Visite au village de Sommeilles

À 5 heures, je suis réveillé par nos cuisiniers qui allument le feu. Licour me demande s’il marche ; je lui dis que oui et il bougonne. Bientôt le plus grand remue-ménage existe dans la maison. Chacun se prépare hâtivement pour le rassemblement. Nous avalons le chocolat, prenons un bout de pain et une boîte de pâté dans notre musette, du vin dans les bidons et en route.

Je rejoins la liaison du bataillon et nous voici bientôt au point de rassemblement.

Les compagnies et le capitaine Sénéchal ne tardent pas à arriver. Il est 6 heures 30. Après une pause d’un quart d’heure, nous partons.

 Extrait de la carte d’état-major – Source : Géoportail

Nous filons dans la direction de Belval, où nous nous arrêtons dix minutes, puis nous enfonçons dans la forêt de Belnone. Après avoir fait une marche fatigante dans des layons à travers bois, nous tombons sur une grand-route. Nous nous arrêtons. Le capitaine Sénéchal fait colloque avec les commandants de compagnie. Je vois aussi de près le capitaine de la 7e, Crouzette, récemment arrivé, tandis que le sous-lieutenant Carrière était remplacé par le sous-lieutenant Blachon et repartait au 3e bataillon. J’entends la manœuvre. Il faut se placer à la lisière du bois. Puis à une heure donnée par le chef de bataillon qui a eu l’heure du colonel, 9h45, les compagnies sortiront simultanément du bois, en ligne de section par quatre. Devant nous à cet instant se trouvera une petite crête, derrière cette crête le village de Sommeilles. L’objectif est la prise du village.

L’heure donnée au régiment est 9h45. À 7 heures les douze compagnies échelonnées dans le bois à la lisière sortiront.

Aussitôt les compagnies prennent leurs positions, les sections à 25 m, les compagnies à 100 m, l’une de l’autre. Quant au chef de bataillon et à la liaison qui le suit, nous partons par la route à la lisière du bois. J’ai entendu la manœuvre qui n’est autre que celle des Allemands quand ils prirent Sommeilles au petit jour lors de la retraite française qui précéda la Marne. Cela m’intéresse.

> **Données fournies**:
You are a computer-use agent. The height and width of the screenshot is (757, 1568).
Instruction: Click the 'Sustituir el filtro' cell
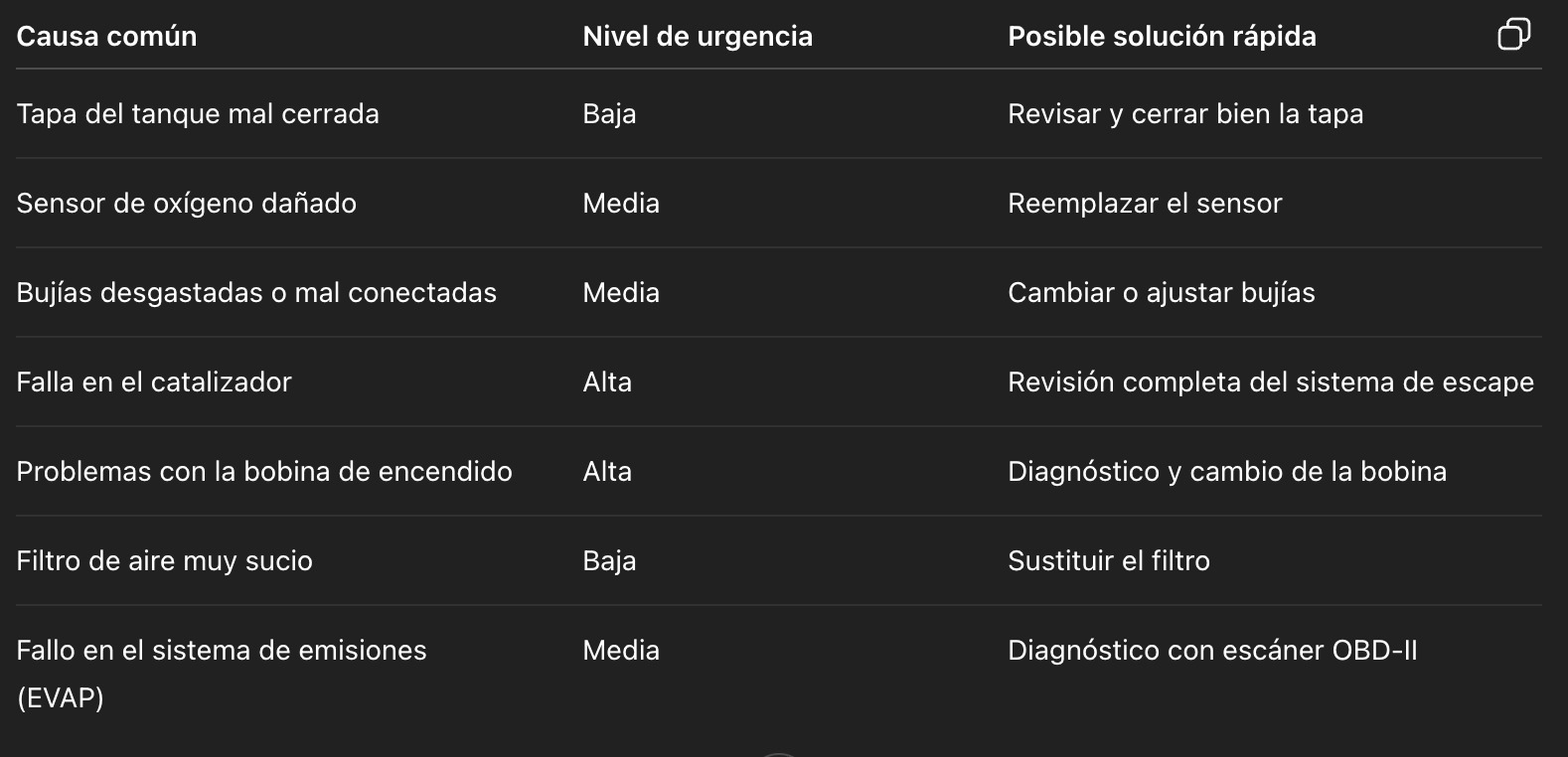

> **Série de consignes**:
1) Dans le récit de la marche vers Sommeilles, par qui le sous-lieutenant Carrière a-t-il été remplacé ?
2) Recopiez le passage du récit de la marche vers Sommeilles de « À 5 heures, je » à « et en route. ».
3) Prolongez le récit de la marche vers Sommeilles à partir de sa dernière phrase.

> **Réponses de l'exercice**:
1) Par le sous-lieutenant Blachon.

2)
À 5 heures, je suis réveillé par nos cuisiniers qui allument le feu. Licour me demande s’il marche ; je lui dis que oui et il bougonne. Bientôt le plus grand remue-ménage existe dans la maison. Chacun se prépare hâtivement pour le rassemblement. Nous avalons le chocolat, prenons un bout de pain et une boîte de pâté dans notre musette, du vin dans les bidons et en route.

3)
À 9h45, la manœuvre commence. Elle réussit pleinement. À plusieurs reprises je vais porter des ordres au sous-lieutenant Alinat qui a pris le commandement de la compagnie, le capitaine Aubrun supposé blessé.

Au haut de la cote se trouve le lieutenant-colonel Desplats avec son état-major. Il regarde la manœuvre. Soudain le clairon sonne la fin et chaque compagnie revient sur la route. Nous faisons la pause à l’entrée du village, le bataillon termine de se placer en colonnes par quatre.

Puis les officiers se rendent près du colonel pour la critique. Je vois le village. Il n’est plus que ruines et ressemble tout à fait à Favresse, Pagny-sur-Saulx et autres pays que nous traversâmes lors de la poursuite.

La pause est terminée et musique en tête nous entrons dans le village. Sur la place où tout est décombres jusqu’à l’église et la mairie, chaque bataillon se forme en colonne double. J’aperçois un de mes amis le sergent Delor récemment promu sous-lieutenant.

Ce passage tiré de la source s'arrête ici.